Album opener “Pool” immediately stands out as a thesis on the fleeting moments of young adulthood. The track begins not with Samia’s voice, but her grandmother’s, calling back to childhood in a lilting Arabic song. It is the last voicemail she received from her grandmother before her passing, according to the artist. This heartfelt opening slowly drifts into a pensive, quietly fearful scene of the speaker and another person in the pool at night. Samia’s vocals are clear and haunting. The backing rhythm pounds like a heartbeat as she sings about leaving her last moment with her grandmother, her voice becoming more urgent with each question.
“How long do you think we can sit here / Before we have to move?… / How much longer ’til it’s midnight / How much longer ’til the mornin’, are my legs gonna last? / Is it too much to ask?” Samia lilts.
The anxious mourning of an already-lost moment morphs into immense confidence in one track’s time. In “Fit N Full,” the speaker is ready to show off her body, feeling perfectly comfortable getting naked in public.
“Only getting hotter as I sweat / I have never really been upset / Just hollow and amazing,” Samia sings over sunny, indie-rock chords and a fast-paced drumbeat.
It is the most fun song on the album, the kind of song you want to wildly dance to on top of a table, reveling in the freedom and exhilaration of the moment. However, there is also an underlying reference to the scathing culture around women’s bodies and self-image, especially in young adulthood, that Samia tries to counteract in the overblown confidence of her speaker.
Though the album’s instrumentation is not flashy, it provides a solid foundation for Samia’s confessional lyricism and vocal talent to shine on every track. Samia’s voice, at once mournful and bright, carries the album through it’s emotional highs and lows. The steady strength of her vocals in the joy of “Fit N Full” condenses into something soft and sweet in the self-destructive “Triptych.” Inspired by the tumultuous relationship of the painter Francis Bacon and his lover George Dyer, Samia ties her own destructive relationship to Bacon and Dyer’s painful end, beginning with her lone vocals over an acoustic guitar riff and slowly building to an instrumental crescendo as she meets her own lover.
While Samia’s need for other people, however destructive it may be, is in full force in “Triptych,” “Big Wheel” takes a more reflective approach to relationships.
“God, I’m really gonna blow / With all this empathetic shit / I understand the thing you did / And every reason you did it / But I’m so mad dude / And I wanna cry,” she sings, her voice smooth and steady despite the emotional confrontation.
Samia drifts across the world, from her “big wheel in Montana” to “an old friend in Japan,” rethinking past conflicts in her relationships and retroactively confronting her frustrations over a strumming guitar that keeps the song upbeat.
The closing track, “Is There Something in the Movies?” features both the singer’s delicate falsetto in the second verse as well as her anguished, painful near-howl near the end of the song.
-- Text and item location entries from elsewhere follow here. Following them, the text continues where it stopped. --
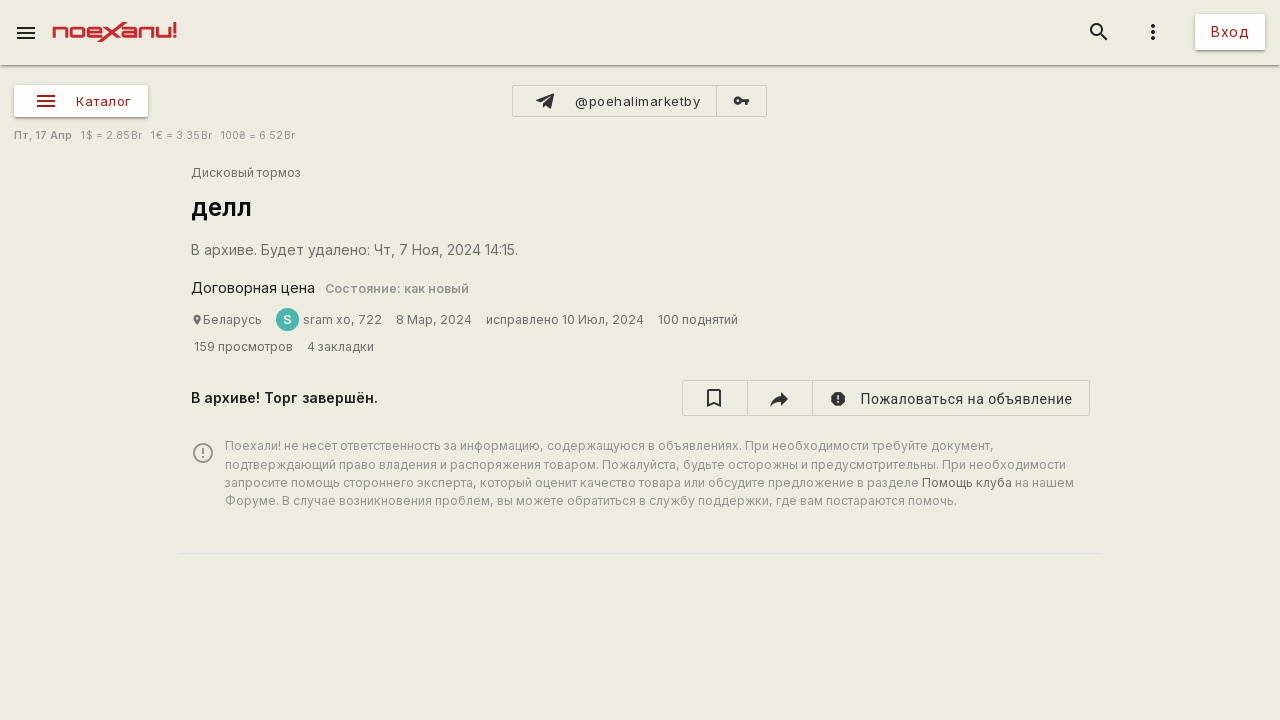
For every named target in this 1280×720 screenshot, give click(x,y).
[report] (951, 398)
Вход (1230, 31)
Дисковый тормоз (246, 172)
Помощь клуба (967, 482)
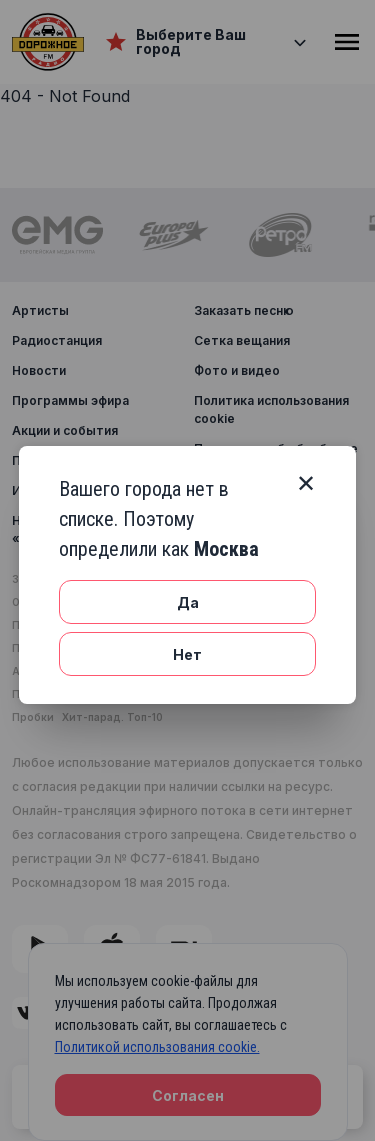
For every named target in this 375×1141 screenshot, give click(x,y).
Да (188, 602)
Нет (187, 654)
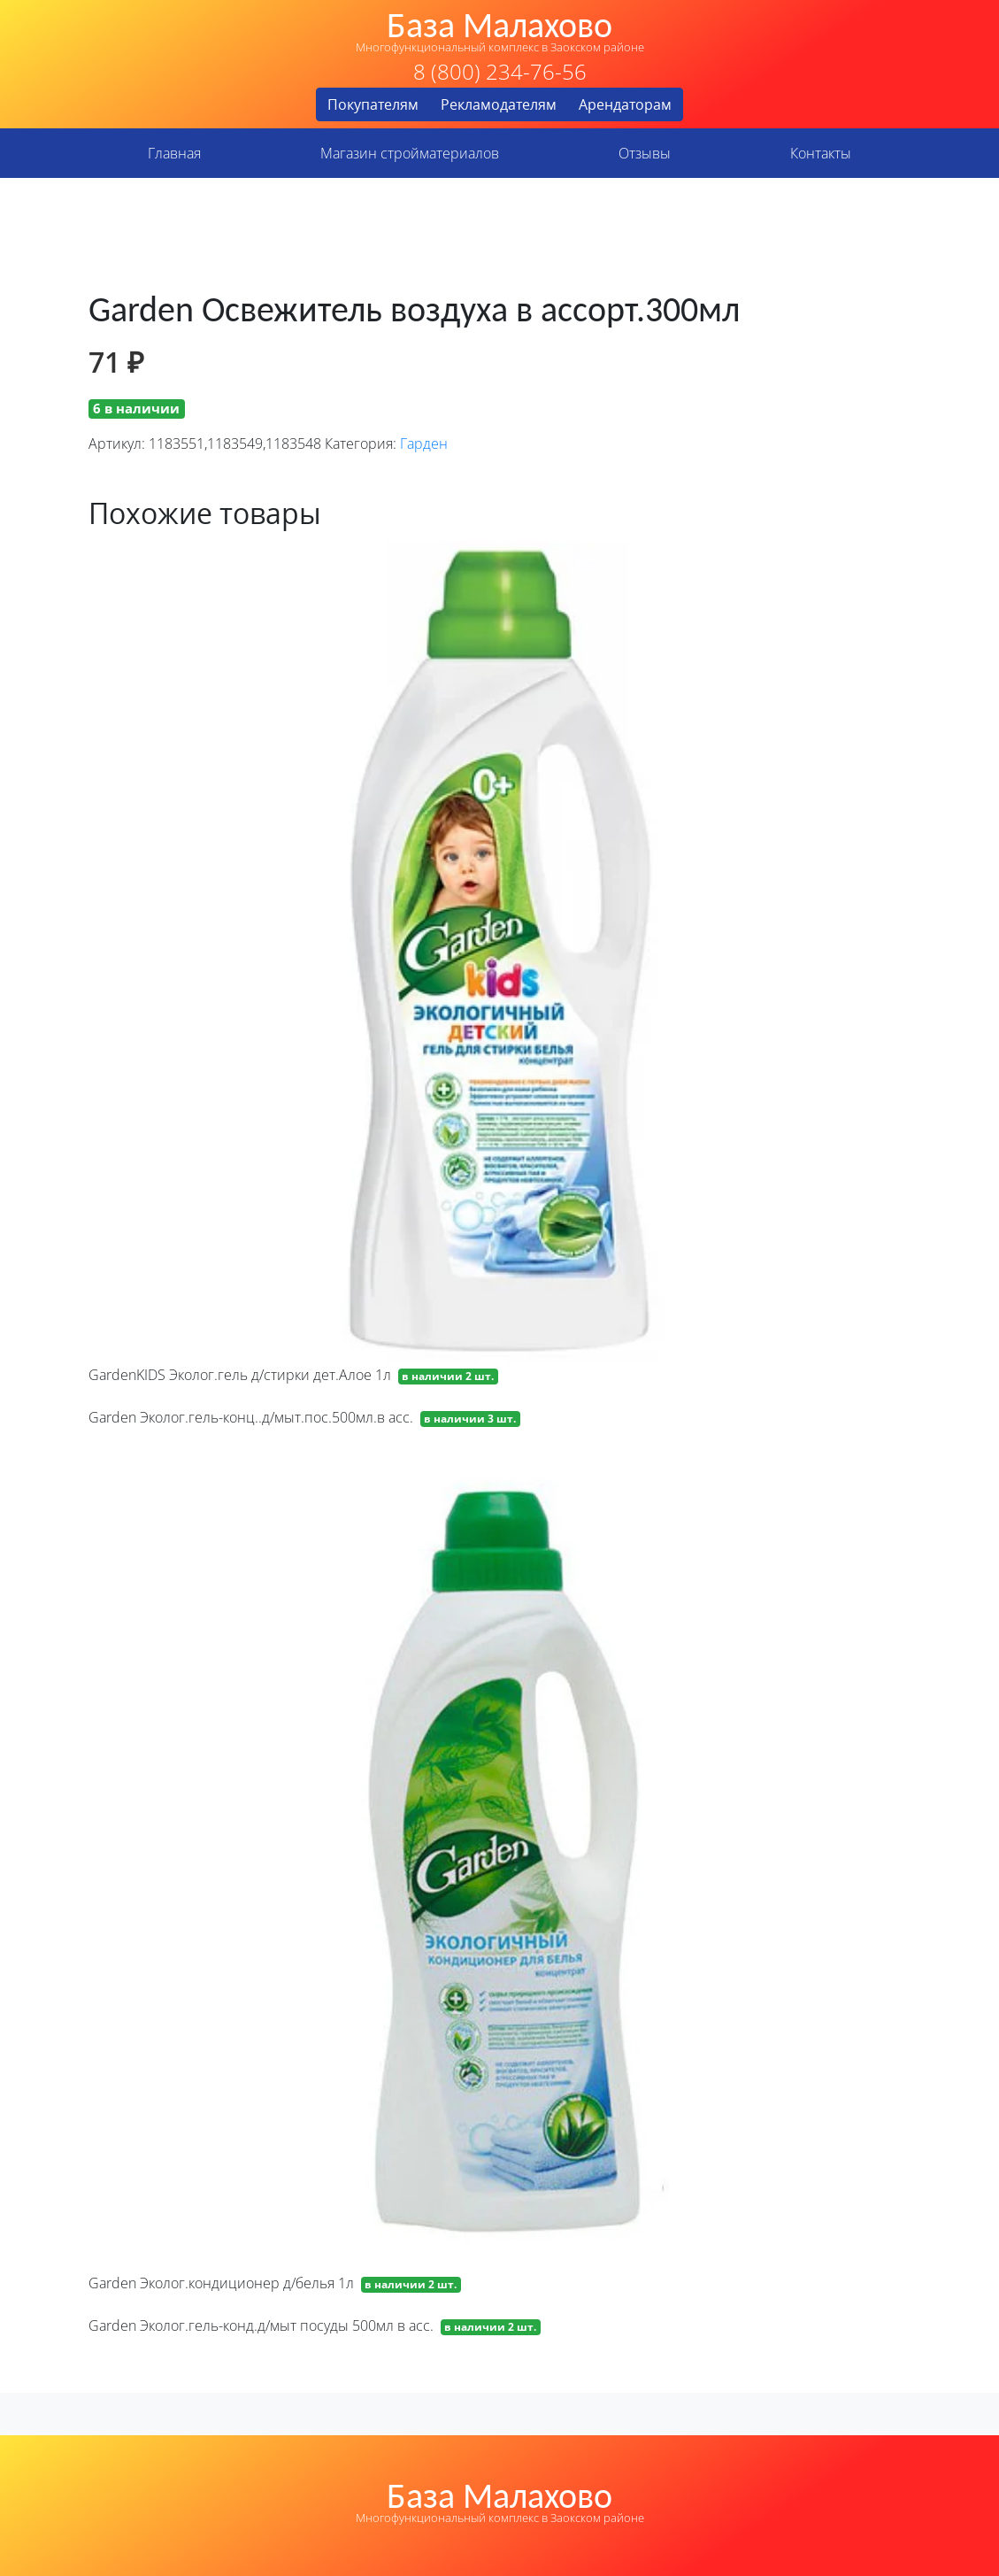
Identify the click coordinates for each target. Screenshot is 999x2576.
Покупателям (373, 104)
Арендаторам (625, 104)
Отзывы (645, 153)
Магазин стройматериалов (409, 153)
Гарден (424, 443)
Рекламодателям (499, 104)
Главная (174, 153)
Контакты (820, 153)
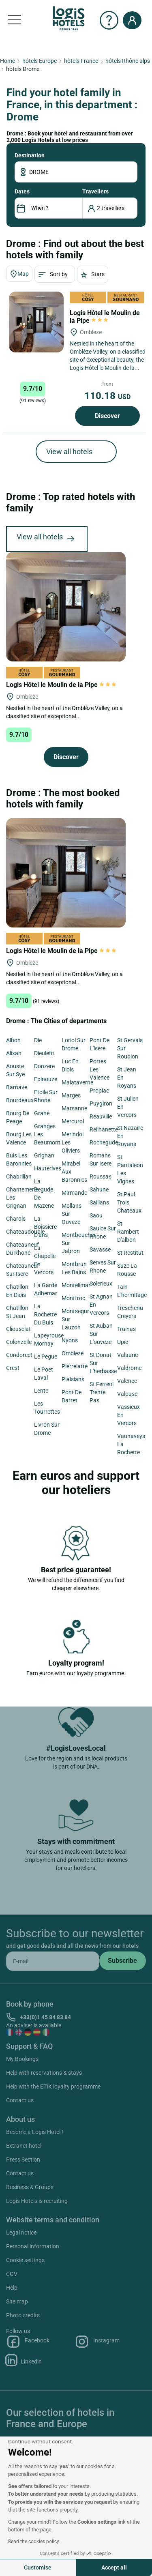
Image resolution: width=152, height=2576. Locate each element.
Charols (16, 1218)
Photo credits (23, 2315)
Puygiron (101, 1103)
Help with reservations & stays (44, 2072)
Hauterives (47, 1168)
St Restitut (130, 1252)
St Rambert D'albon (128, 1231)
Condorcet (19, 1355)
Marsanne (74, 1108)
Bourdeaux (20, 1100)
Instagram (97, 2341)
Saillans (99, 1202)
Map (19, 274)
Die (38, 1040)
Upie (122, 1342)
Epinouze (45, 1079)
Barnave (16, 1087)
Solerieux (101, 1283)
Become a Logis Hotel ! (34, 2132)
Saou (96, 1215)
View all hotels (69, 451)
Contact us (20, 2100)
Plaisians (73, 1379)
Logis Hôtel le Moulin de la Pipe (105, 316)
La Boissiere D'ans (45, 1226)
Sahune (99, 1189)
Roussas (100, 1176)
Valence (127, 1381)
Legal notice (21, 2232)
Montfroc (73, 1298)
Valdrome (129, 1368)
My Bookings (22, 2059)
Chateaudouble (25, 1231)
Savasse (100, 1249)
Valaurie (127, 1355)
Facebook (27, 2341)
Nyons (70, 1340)
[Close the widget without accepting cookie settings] (40, 2442)
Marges (71, 1095)
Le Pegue (45, 1356)
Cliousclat (18, 1329)
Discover (107, 416)
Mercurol (73, 1121)
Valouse (127, 1394)
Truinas (126, 1329)
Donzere (44, 1066)
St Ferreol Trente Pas (101, 1392)
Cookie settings (25, 2260)
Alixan (13, 1053)
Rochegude (104, 1142)
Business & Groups (30, 2187)
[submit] (122, 1960)
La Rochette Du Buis (45, 1314)
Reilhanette (104, 1129)
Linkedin (24, 2360)
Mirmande (74, 1192)
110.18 (107, 395)
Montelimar (76, 1285)
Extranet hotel (23, 2145)
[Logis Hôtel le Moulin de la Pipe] (36, 322)
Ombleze (72, 1353)
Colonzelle (19, 1342)
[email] (52, 1961)
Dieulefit (44, 1053)
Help (11, 2287)
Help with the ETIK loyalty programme (53, 2086)
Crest (12, 1368)
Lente (41, 1390)
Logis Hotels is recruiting (37, 2201)
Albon (13, 1040)
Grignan (44, 1155)
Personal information (32, 2246)
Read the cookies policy (33, 2541)
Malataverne (77, 1082)
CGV (11, 2274)
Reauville (101, 1116)
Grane (41, 1113)
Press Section (23, 2159)
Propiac (99, 1090)
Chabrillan (19, 1176)
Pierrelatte (75, 1366)
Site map (17, 2301)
Originally the album’s first single, this sorrowful closer moves sharply away from the cheerful and bouncy preceding songs “Minnesota” and “Winnebago;” its stripped-down instrumentation and production leaving just Samia’s voice and her acoustic guitar. The last line, “You can have it all, baby, I’m giving it up” seals the album closed on a dramatic, rightfully cinematic note that leaves listeners eager for more.
“The Baby” impressively shifts through all of the messy, contradictory feelings surrounding growing up. Her vulnerable lyrics are not unlike those of Phoebe Bridgers or Soccer Mommy, but Samia’s strong, versatile voice is distinctly her own. By the end of the album, Samia’s vulnerability has allowed her to embrace the idea that independence does not mean you do not need others, but rather, that you are allowed to lean on people.